Trecho do documento:
>>

A beleza da natureza, os canteiros floridos que ali existiam, está dá
lugar a uma série de atalhos viários de asfalto de duvidosos e um túnel
traçados para que os carros possam trafegar com maior rapidez. Tudo
isso, para atender uma federação de futebol que, a exemplo do que os
técnicos chamam de “economia do circo”, realizará uma meia dúzia de
jogos na Capital Federal, raspará os cofres públicos e do público, e em
seguida, com a mala cheia de dinheiro, irá realizar a mesma façanha em
outras paragens.
Dirão alguns: mas a derrubada das árvores se fazia necessária. Ledo
engano: todo o trajeto do metrô no canteiro lateral do Eixão
teve as árvores removidas temporariamente e depois replantadas no mesmo
local. A Novacap tem a expertise deste trabalho. O problema é que o
processo é mais caro e demorado. Este é o preço que se paga pela falta
de planejamento e de capacidade laboral da atual gestão do GDF.
Economia de circo
O termo “economia de circo” é uma referência as troupes que
rotineiramente chegam a pequenas cidades, pedem apoio público para subir
as lonas, recolhem a poupança do público por meio da venda de
ingressos, souvenires, pipocas e algodão doce e depois de não ter mais o
que sugar naquela localidade, partem para a cidade mais próxima. No
município, não fica nenhuma arrecadação de impostos nem participação na
receita dos ingressos. Só o lixo a varrer.

<<

Tarefas a realizar:
#1 Edite o trecho desde "A beleza da" até "outras paragens.", inclusive, substituindo "carros" por "veículos".
#2 Segundo o trecho, o que foi feito com as árvores ao longo do trajeto do metrô no canteiro lateral do Eixão?
#3 Dê continuidade ao trecho sobre a derrubada das árvores e a economia de circo a partir do ponto em que ele termina.
Os registros abaixo são um material à parte, sem ligação com o trecho.

Registros armazenados:
>>

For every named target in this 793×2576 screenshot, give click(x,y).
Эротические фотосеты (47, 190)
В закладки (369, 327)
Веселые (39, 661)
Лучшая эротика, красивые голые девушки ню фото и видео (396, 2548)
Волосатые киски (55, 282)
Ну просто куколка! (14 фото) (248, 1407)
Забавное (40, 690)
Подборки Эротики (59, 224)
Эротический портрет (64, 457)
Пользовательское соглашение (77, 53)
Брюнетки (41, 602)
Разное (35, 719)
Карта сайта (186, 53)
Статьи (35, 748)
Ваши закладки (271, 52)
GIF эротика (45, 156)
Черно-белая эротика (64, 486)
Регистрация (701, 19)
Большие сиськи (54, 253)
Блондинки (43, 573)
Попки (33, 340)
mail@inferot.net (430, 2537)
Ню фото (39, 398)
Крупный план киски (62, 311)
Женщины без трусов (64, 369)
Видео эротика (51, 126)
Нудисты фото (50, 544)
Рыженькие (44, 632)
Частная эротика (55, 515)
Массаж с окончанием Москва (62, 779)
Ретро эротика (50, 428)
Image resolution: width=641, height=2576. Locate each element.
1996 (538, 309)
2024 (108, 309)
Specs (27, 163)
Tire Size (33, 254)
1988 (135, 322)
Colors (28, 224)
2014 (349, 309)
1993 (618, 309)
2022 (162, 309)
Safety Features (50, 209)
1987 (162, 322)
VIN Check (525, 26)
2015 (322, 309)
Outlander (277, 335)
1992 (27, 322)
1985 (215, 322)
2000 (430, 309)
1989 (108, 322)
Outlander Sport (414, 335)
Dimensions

<<

Respostas das questões:
#1
A beleza da natureza, os canteiros floridos que ali existiam, está dá
lugar a uma série de atalhos viários de asfalto de duvidosos e um túnel
traçados para que os veículos possam trafegar com maior rapidez. Tudo
isso, para atender uma federação de futebol que, a exemplo do que os
técnicos chamam de “economia do circo”, realizará uma meia dúzia de
jogos na Capital Federal, raspará os cofres públicos e do público, e em
seguida, com a mala cheia de dinheiro, irá realizar a mesma façanha em
outras paragens.

#2 Elas foram removidas temporariamente e depois replantadas no mesmo local.

#3
Com a FIFA está sendo igual. Brasília está construindo um estádio
megalomaníaco, tudo nele é por conta do GDF que, para tanto, deixou de
investir em diversas áreas sociais. Mas o GDF não terá nenhuma
participação na receita dos jogos, na venda de imagens, nem mesmo nos
souvenires a serem vendidos nos arredores do Mané Garrincha que será
cercado como um forte apache.
Na contra-mão do aquecimento global, Brasília é uma cidade onde, cada vez mais, o verde perde espaço para o asfalto.
Pior! Até mesmo o título de patrimônio
histórico da cidade está constantemente em risco. Ícone desta
subserviência aos ditames desta federação, envolta em suspeitas de casos
obscuro mundo a fora, é o próprio estádio. Sua identidade tem que ser
escondida. O mundo não pode conhecê-lo pelo nome de Mané Garrincha. A
homenagem tem que desaparecer, pois impede ganhos com patrocínio e, quem
sabe, poderia render direitos autorais aos herdeiros do craque das
pernas tortas.
Subserviente, Agnelo Queiroz que, tentando esconder o verdadeiro nome
do estádio, já perdeu a primeira batalha com a Câmara Legislativa do
DF, agora envia um novo projeto, propondo uma moratória: durante os
jogos a denominação Mané Garrincha desaparece. Depois, quando a FIFA for
embora, o nome pode voltar. Espero que a CLDF não caia nesta esparrela.
As obras viárias implementadas pelo GDF apostam na sucateada
tecnologia de ônibus a diesel – soluções que as experiências de Quito,
Buenos Aires e Bogotá – já demonstraram ser de curta validade – e
aposentam as duas linhas previstas para o metrô, bem como os diversos
circuitos de Veículo Leve sobre Trilhos no Plano Piloto em Taguatinga.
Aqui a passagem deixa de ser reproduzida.